Through the Neighbor's Window (1913)

Every town has its troublemaker, and the view the neighbor has from behind lace curtains is often strangely distorted. Herbert Spencer and his wife Lillian have two such neighbors who very nearly cause trouble for the young couple. Lillian goes away on a few days' visit with her mother. Herbert, as a surprise for her, invests in a dressmaker's form that she has been wanting. He has the form delivered to his home, but intercepts the drayman in the parkway leading to his house, escorts it to the door. To be cute, he dresses the form with one of his wife's wrappers. From their windows the neighbors see him with the strange woman entering his house; they scent a scandal and try to find out more. In the morning they see Herbert go off alone, so rush over to his house to investigate. Receiving no answer to repeated knocking, they peer through the window and to their great horror, they see a figure on the couch covered with a shawl where Herbert has left it. Scandalized, they decide to write to Lillian, hinting at strange goings-on.

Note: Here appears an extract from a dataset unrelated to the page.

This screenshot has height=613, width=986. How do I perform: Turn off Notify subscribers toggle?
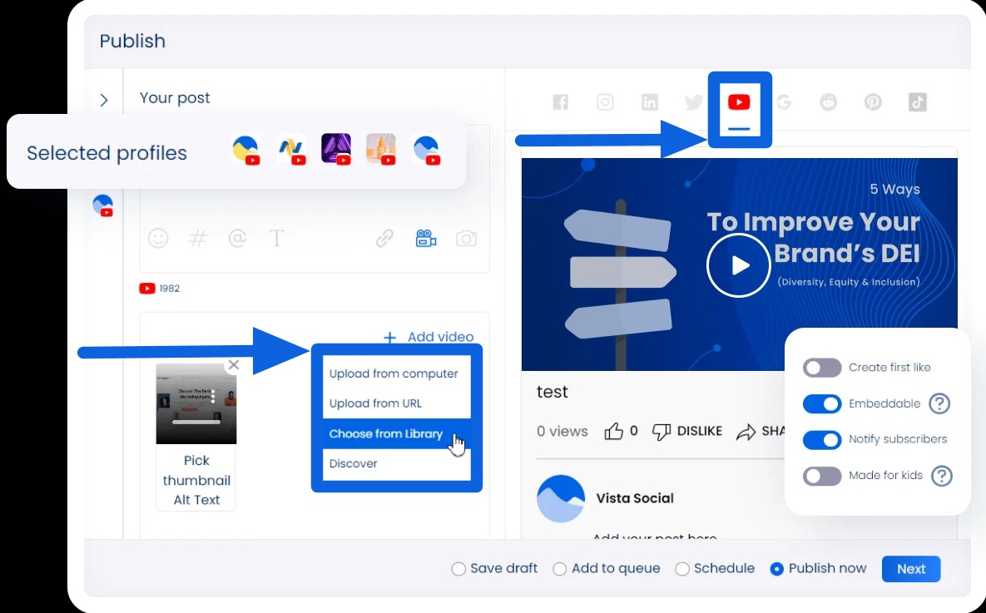(x=821, y=439)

When Lillian receives the letter from her neighbors she is mentally disturbed and with her mother immediately returns to her home. At the sight of her husband her anger subsides and she would have be en pleased to fall in his embrace, but the stern mother reminds her that things are not as they used to be and poor Herbert gets a brutal rebuke. In the house the figure on the couch first causes consternation, then amusement. The neighbors call to offer their sympathy, meet with a stern rebuke, and depart with dampened spirits.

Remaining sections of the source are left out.